We used the car seat provided by parents even though this meant a variety of car seats were studied. As none of these seats are specifically designed for such small infants it seemed reasonable to use whichever car seat the parents provided as this reflected the current clinical approach in the unit. This meant that for four infants the car seat design was such that the back of the seat was originally set at a 60° angle rather than at 45° as most car seats were. Car seats angled at 60° seemed to be not as well tolerated as those angled at 45° although our numbers were too small to confirm that the angulation of the car seat was a risk factor for obstruction.
A small decrease in central apnoea was seen after transfer to the car seat. This was only just significant and may not be clinically important. All central apnoeas
5 s in length were scored whether or not they were associated with oxygen desaturation or arousal. Periodic breathing was not scored separately. Central apnoea is common in preterm infants of this corrected gestation, and currently there are no clear guidelines about which patterns of central apnoea should be considered clinically noteworthy.
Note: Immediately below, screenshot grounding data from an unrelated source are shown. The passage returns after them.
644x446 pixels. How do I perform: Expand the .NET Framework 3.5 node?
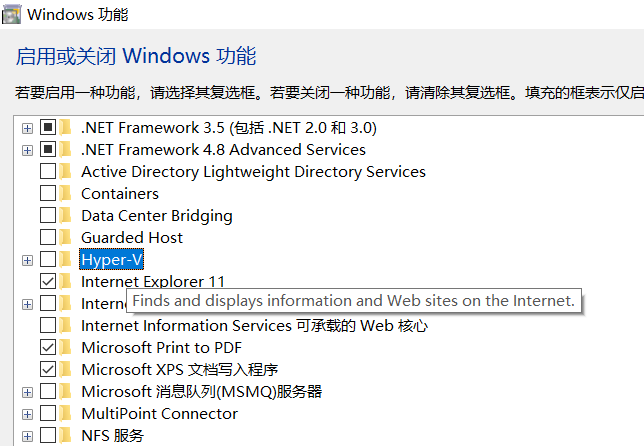pyautogui.click(x=27, y=128)
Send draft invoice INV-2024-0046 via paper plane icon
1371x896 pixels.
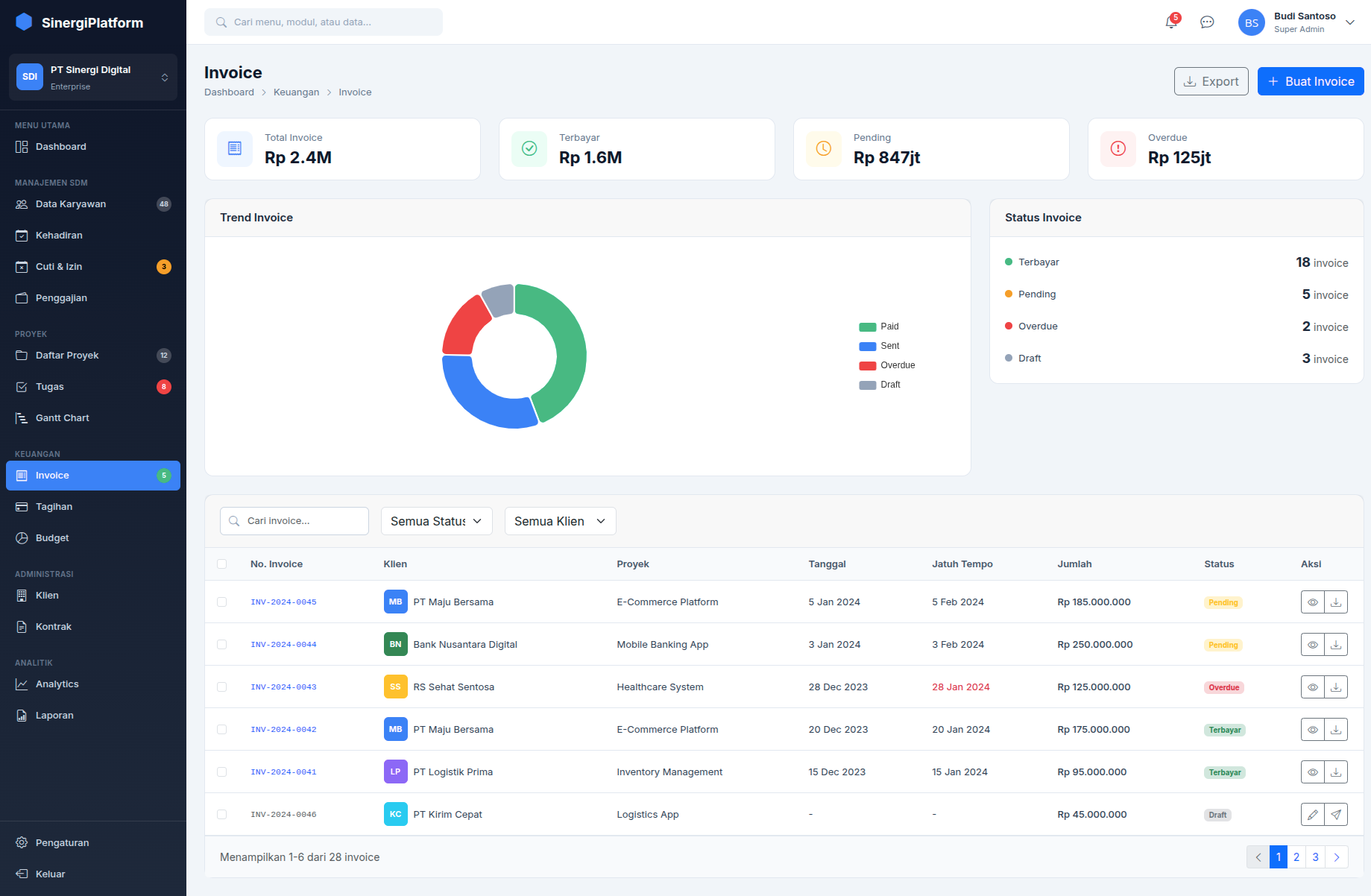[1336, 815]
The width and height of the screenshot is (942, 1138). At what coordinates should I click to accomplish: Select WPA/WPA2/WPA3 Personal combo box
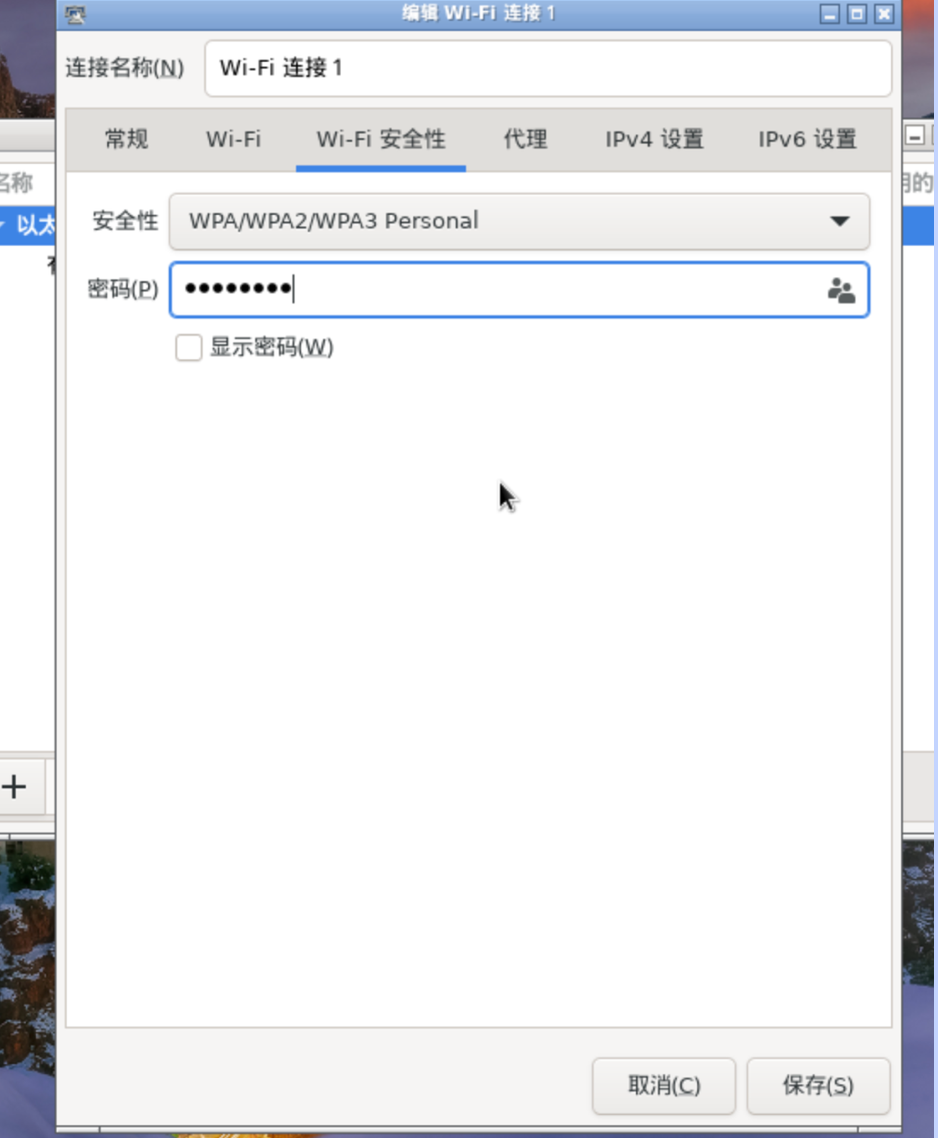click(x=520, y=221)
This study deemed a nurse‐led car seat trial not to be accurate enough to warrant use in our neonatal unit. We are still concerned about the vulnerability of infants in car seats and have chosen to use the equivalent amount of nursing time to educate caregivers more specifically about use of the car seat and how to recognise signs of respiratory distress. We advise parents to use car seats that do not have a steeply angled back. Caregivers are also instructed that immature infants being discharged from the neonatal nursery should be watched carefully while in the car seat and transferred back to their cot as soon as possible after the car journey ends.